A case in a Louisiana federal court addressed an unusual question: what if circumstances at a hospital require that you, rather than hospital personnel, be the one to tell your mother she has only two weeks to live? Do you have a claim under federal disability law?
It happened when Katrina Labouliere’s mother was diagnosed with stage 4 liver cancer and given only two weeks to live. Katrina says that because her mother was deaf, she had asked the hospital for an interpreter, but none was provided. She says that she asked the nurses to use the Video Remote Device, but they didn’t know how to operate it.
The upshot was that Katrina, proficient in sign language, was the one who delivered the bad news to her mother. Katrina sued the hospital and others on behalf of her mother’s estate, alleging denial of accommodation for her disability as required by the Rehabilitation Act of 1973 and the Affordable Care Act, as well as a state statute.
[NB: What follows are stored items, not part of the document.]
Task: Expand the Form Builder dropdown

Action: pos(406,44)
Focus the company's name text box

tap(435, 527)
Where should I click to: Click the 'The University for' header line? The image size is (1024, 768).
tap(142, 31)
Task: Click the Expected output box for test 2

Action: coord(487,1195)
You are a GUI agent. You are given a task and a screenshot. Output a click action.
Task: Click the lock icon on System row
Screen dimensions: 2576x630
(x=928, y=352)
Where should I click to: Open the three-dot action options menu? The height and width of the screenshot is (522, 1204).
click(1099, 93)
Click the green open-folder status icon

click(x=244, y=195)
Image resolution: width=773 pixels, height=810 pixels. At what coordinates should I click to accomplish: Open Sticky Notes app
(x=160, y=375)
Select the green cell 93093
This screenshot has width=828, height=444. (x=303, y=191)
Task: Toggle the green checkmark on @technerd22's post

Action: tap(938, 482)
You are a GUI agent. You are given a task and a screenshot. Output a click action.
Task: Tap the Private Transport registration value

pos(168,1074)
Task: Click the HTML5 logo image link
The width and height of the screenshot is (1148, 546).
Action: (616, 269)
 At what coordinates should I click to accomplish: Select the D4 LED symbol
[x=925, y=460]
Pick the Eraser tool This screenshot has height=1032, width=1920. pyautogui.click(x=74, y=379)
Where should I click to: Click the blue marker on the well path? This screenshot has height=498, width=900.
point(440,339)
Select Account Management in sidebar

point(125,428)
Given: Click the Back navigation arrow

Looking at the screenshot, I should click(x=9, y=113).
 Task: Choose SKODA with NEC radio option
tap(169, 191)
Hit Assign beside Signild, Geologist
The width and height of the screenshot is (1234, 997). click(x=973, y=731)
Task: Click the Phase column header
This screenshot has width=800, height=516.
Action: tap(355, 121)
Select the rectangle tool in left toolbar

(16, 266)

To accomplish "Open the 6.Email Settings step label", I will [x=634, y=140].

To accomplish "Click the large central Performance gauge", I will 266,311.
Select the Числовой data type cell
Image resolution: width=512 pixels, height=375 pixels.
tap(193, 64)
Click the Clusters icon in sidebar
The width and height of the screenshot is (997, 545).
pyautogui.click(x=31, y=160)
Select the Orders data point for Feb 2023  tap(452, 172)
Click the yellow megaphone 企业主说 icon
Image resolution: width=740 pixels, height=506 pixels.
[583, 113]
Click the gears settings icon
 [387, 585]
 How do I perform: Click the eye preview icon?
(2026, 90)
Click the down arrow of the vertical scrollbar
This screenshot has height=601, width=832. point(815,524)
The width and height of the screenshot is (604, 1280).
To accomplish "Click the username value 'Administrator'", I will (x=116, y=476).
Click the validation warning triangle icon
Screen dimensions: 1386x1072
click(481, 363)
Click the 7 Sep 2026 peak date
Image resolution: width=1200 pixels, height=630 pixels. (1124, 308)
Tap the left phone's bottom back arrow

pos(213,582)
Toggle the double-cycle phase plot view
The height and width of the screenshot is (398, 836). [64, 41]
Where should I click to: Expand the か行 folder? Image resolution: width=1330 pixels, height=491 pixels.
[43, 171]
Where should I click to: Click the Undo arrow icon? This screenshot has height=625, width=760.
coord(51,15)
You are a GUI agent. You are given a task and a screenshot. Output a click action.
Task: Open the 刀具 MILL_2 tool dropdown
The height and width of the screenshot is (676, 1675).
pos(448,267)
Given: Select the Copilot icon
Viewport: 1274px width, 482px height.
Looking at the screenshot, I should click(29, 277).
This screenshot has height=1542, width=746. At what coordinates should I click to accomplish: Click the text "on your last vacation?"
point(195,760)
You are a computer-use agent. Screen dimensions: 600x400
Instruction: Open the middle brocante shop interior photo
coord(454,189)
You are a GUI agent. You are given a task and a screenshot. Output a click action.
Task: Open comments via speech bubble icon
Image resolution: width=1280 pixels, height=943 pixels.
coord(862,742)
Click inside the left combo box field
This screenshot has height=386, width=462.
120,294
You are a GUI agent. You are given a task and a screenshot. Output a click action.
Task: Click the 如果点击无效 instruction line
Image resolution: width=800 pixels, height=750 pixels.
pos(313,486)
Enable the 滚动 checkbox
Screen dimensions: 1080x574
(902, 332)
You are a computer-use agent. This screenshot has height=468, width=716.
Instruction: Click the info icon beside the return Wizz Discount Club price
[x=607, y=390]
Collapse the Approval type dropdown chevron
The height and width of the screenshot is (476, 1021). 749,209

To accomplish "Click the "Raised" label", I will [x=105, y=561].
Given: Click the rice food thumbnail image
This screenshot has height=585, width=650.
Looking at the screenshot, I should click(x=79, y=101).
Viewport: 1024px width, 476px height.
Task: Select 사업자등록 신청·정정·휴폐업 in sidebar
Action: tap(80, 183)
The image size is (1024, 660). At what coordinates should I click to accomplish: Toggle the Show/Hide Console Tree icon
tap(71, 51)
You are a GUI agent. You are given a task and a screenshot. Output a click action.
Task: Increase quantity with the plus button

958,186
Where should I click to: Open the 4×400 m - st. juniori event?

But she didn’t stop with claims on the estate’s behalf. She also sued on her own behalf, alleging that the failure to accommodate her mother’s disability resulted in harm to her—Katrina.
She alleged that she can’t sleep; has nightmares; suffers from depression, anxiety, and panic attacks; and avoids jobs as a sign language interpreter.
The court dismissed the estate’s state law claim as premature, but ruled in favor of the estate on the federal statutes, denying the motion to dismiss. Katrina’s personal claims didn’t fare as well. The court acknowledged the validity of the concept of associational standing—standing on the part of an individual deprived of a benefit because of association with a disabled person. But the court ruled that the defendants were not required to provide any benefit to Katrina, so they couldn’t be liable for denying a benefit. Her personal claims were dismissed.
The case is Labouliere v. Our Lady of the Lake Foundation, No. 16-00785-JJB-EWD (M.D. La. Sept. 29, 2017).